User-friendly statistics

The perspective here attempts to make statistical methods simpler but no less powerful

Michael Wood (MichaelWoodSLG@gmail.com)

 How sure are we? Suppose you are told that your life expectancy is another 40 years, or that women have better emotional intelligence than men. But how accurate is the 40 years, and how certain should we be that the assertion about women is correct? This article explains two statistical approaches to questions like these - testing hypotheses and estimating confidence levels - from first principles, explaining both how to get the answers, and why the answers are sensible. Both approaches can be carried out by "resampling" or bootstrapping" using this spreadsheet. The article also includes a very brief discussion of probability in terms of stories about equally likely possible worlds. The same spreadsheet can be used to explore how this idea works in practice using Monte Carlo simulation. Making predictions. Suppose you wanted to devise a formula for predicting the price of a house its size, location, etc. One method for doing this is known as regression, although I think "straight line prediction formula" would be clearer. This horrible video explains how it works, and this video explains the rationale behind it. There's a similar explanation using a different example in Chapter 9 of my book, and a spreadsheet here to explain how regression works (this is an improved version of the one referred to in my book). A more general perspective on the idea of making knowledge simpler and more efficient.

The basic idea of statistics is to take a lot of data and analyze it to show patterns that may not be clear from a superficial glance. It enables us to learn about the dangers of smoking and of living near a busy road, to assess the effectiveness of innovations in various domains, and to discover that in 2011 there were 7.8 road deaths per 100,000 of population in Belgium compared to the UK average of 3.1 (why?), and so on. Life would be much poorer without the improvements brought about by statistics in so many domains.

However ... statistics is notorious for being a difficult subject to master. This reputation is deserved: the concepts involved are inevitably subtle, but the difficulties are magnified massively by unhelpful jargon, dense mathematical techniques covering very restricted situations, and the promotion of the wrong concepts (e.g. null hypothesis significance tests). Statistics needs simplifying by focusing on user-friendly approaches which clarify the rationale behind concepts, by ignoring superfluous concepts and techniques and by taking care to avoid unhelpful jargon. I think this is possible without sacrificing its power  and usefulness; in fact a fresh, simpler, perspective is likely to make the process of learning and using statistics more efficient, effective and useful.

I have been trying to make statistics more user-friendly for a long time. I used to teach an introductory course for students on an MBA and similar courses which I tried to make it as simple as possible, and use more intuitive methods whenever I could. I took these ideas a bit further in my book. The philosophy behind this book is summed up in the first chapter.

What I want to do here is to take this philosophy a bit further still. The results are in the links in the box on the right.  Each of these should make reasonable sense on its own. Chapter 3 of my book may be helpful as background on how to summarize statistical data by graphs, averages, correlations, etc. (The data sets mentioned in this chapter are on the web at drink20.xls, drink.xls, iofm.xls, shares.xls.)

## [Records supplied]
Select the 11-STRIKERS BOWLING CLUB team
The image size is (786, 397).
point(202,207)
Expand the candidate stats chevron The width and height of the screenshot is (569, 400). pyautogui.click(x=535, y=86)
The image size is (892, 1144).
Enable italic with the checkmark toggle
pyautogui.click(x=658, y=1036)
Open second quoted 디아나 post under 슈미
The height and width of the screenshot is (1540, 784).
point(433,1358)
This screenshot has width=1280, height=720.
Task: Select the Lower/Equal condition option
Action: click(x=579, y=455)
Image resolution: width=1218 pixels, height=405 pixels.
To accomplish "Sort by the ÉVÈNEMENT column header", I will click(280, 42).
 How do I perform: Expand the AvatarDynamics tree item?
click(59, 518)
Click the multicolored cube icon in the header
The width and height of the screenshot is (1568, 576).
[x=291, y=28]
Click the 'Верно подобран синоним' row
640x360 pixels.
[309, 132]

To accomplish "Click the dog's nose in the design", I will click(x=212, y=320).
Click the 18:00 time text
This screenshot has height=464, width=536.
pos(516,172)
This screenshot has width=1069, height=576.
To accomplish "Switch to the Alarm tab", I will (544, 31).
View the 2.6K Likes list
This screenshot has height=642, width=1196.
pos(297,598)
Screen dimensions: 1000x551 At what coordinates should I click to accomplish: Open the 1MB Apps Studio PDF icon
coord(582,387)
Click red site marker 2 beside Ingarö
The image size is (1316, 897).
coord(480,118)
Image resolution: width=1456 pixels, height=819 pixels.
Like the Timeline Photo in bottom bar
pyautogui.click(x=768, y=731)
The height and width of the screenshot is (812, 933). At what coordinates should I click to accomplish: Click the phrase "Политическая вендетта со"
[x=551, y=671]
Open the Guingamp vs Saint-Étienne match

## [Problems and tasks]
[1] According to the user-friendly statistics text, how many road deaths per 100,000 of population did Belgium have in 2011?
[2] Pick up the text on user-friendly statistics after its final sentence and keep writing it.

## [Responses in order]
[1] 7.8

[2]
But what is statistics? From my perspective the core concepts are averages, probabilities and randomization. It is impossible to predict with certainty whether a particular person who smokes will develop lung cancer or exactly how many more years they will live, but the statistics can estimate the probability of developing lung cancer, and an average life expectancy for people in a similar position. It usually does this by taking a sample of data, and it is obviously important that this sample represents the whole population as accurately as possible. In practice the easiest way of doing this is often to use a random sample – this is chosen so that every member of the population is equally likely to be selected so there shouldn’t be any consistent bias.

Randomization is also important in experiments or trials such as drug trials. Suppose you wanted to compare a drug treatment for a disease with a placebo, and you decided to ask patients whether they wanted the drug or the placebo. The difficulty would be that the two groups would be different in ways that would almost certainly affect the result (e.g. those who were more seriously ill might opt for the drug). The solution is to allocate patients to the drug or placebo group at random.

There is a more detailed discussion of the nature of statistics, and it relation to the fuzzy logic and the idea of chaos in Chapter 4 of my book, Making sense of statistics: a non-mathematical approach, and some thoughts on designing and interpreting practical investigations using statistical methods in Chapter 10.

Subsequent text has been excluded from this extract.